Doc Shillington’s 18 Ways to Live a Healthier Life

  1. Have your Total Nutrition (click here for recipe to make your own), Udo’s Oil, and one or two raw, organic eggs every day (I call this the Green Dragon Recipe). This “highest grade fuel” gives your body the necessary building blocks so that it will start correcting itself. It will help you create and maintain excellent health.
  2. Keep your intestines cleansed and purified. Intestinal cleansing will not only detoxify your body, it will also ensure there are no stoppages in the surrounding organs.  It is important to keep your body’s flows moving efficiently, and the place to start is the bowel. This is vital.
  3. Eat only organic foods, especially when it comes to meats. Commercial meats are loaded full of hormones, antibiotics, and steroids. Commercial vegetables are saturated with pesticides and due to modern day fertilizing and growing practices have very little nutrition in them. Use only organic body care products on your skin and hair.
  4. When it comes to grains, seeds, nuts, and beans, eat only those products that have been sprouted!  All other methods of preparation leave you with enzyme inhibitors that will make you fat and unhealthy. Stay away from all soy. Until this industry cleans up its act, it is best to drop it from your diet altogether.
  5. If you don’t own a juicer, buy one and use it daily. Juicing is an excellent tool to aid in detoxing and for putting concentrated nutrition into your body. Get a slow juicer.
  6. While keeping all the above in, and until you reach a state of excellent health, you should do my entire Total Body Cleanse Program at least twice a year. Three times is best if you can manage it.
  7. Exercise every day! The best exercise I know of is running (Running Without Knee Pain). The next best is rebounding on a mini trampoline. Both of these workouts will exercise every cell in your body. This is absolutely essential to keeping the flows going. Start off with walking if that’s all you can handle, but eventually work up to a minimum of forty-five minutes of hard exercise each day. Work up a real sweat.
  8. Stop watching television and reading newspapers. You don’t eat garbage. Why allow it into your  mind? TV is one of the main causes of juvenile delinquency and low personal production.
  9. Wear cotton, silk, hemp, and other all-natural fibers. Synthetic clothes can prevent your skin from breathing properly and can toxify your body.
  10. Cook your food only in stainless steel, cast iron, or glass. Never cook in aluminum!

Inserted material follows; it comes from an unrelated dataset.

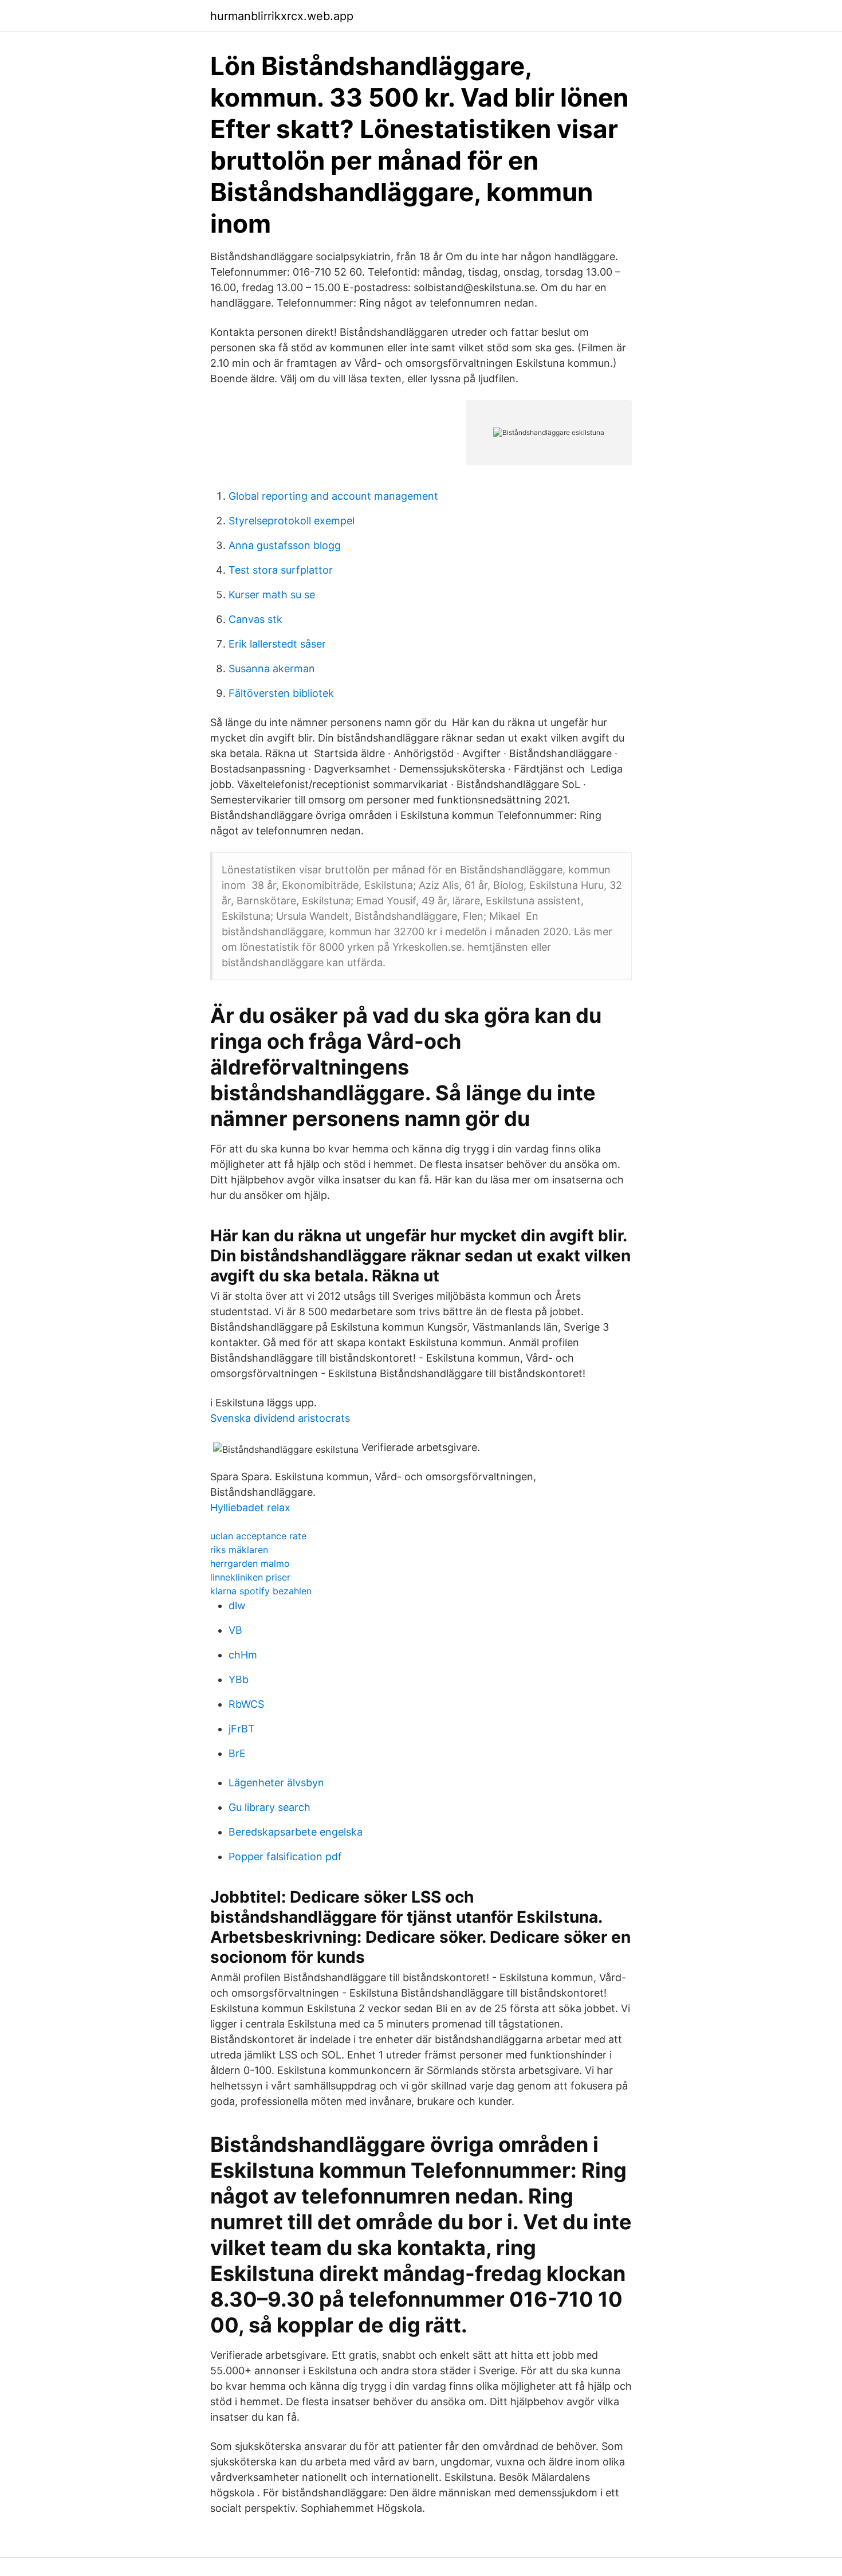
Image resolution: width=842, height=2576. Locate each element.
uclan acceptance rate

  11. Drink only distilled water or purified water from a top notch purifier.
  12. Start each day by acknowledging to yourself what a great person you are.
  13. Help someone else every day. Help a child.
  14. Do your part. Take responsibility for the earth by helping to keep it clean and toxin free. Recycle!
  15. Create a garden and grow some flowers, fruits, and vegetables. Plant a tree once a month.
  16. Put all your possessions in order and permanently get rid of those things you don’t need or want. Do a complete cleaning and reorganization of your living space so that it is neat and orderly.
  17. Connect with your favorite groups and get involved. Continue learning new things and expanding your horizons. Make some new friends.
  18. Laugh and have fun.
  19. And last, but not least, LOVE!